→ DATASET RECORDS:
"""

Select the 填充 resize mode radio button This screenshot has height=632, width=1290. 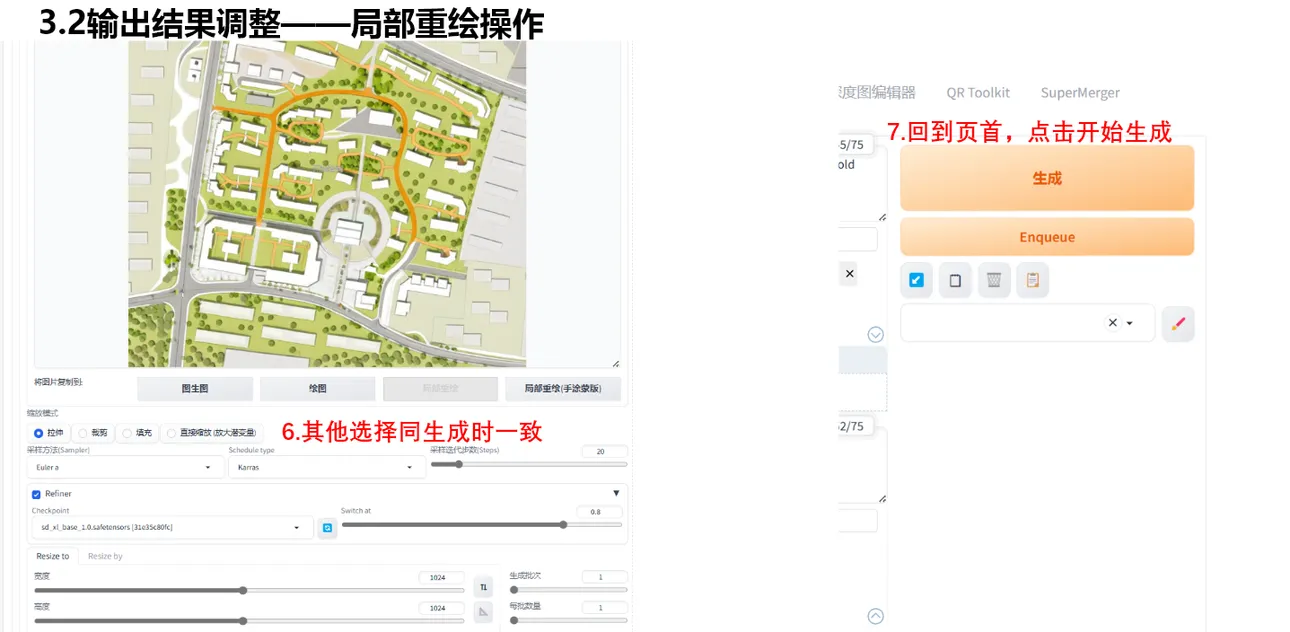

"""
"""

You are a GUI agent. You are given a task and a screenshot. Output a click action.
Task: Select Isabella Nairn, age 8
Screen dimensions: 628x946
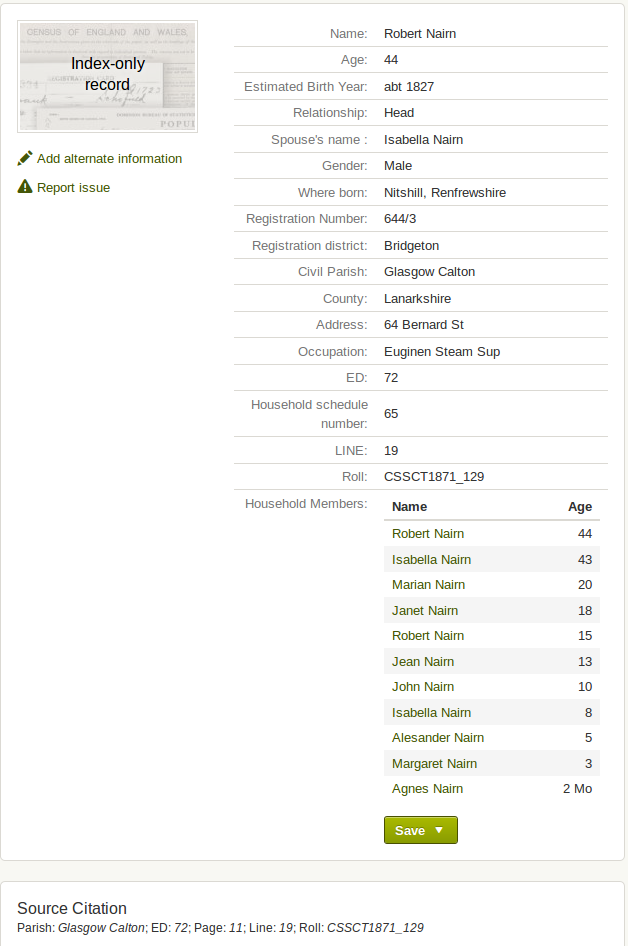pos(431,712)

"""

→ TASK OBJECTIVE: Can you rewrite the part of the material that opens with the line containing "You are a GUI" and closes with the line containing "pos(431,712)", putting "tap action" in place of "click action" and changing nothing else? Leave the pictures out of your answer.

→ EXPECTED ANSWER:
You are a GUI agent. You are given a task and a screenshot. Output a tap action.
Task: Select Isabella Nairn, age 8
Screen dimensions: 628x946
pos(431,712)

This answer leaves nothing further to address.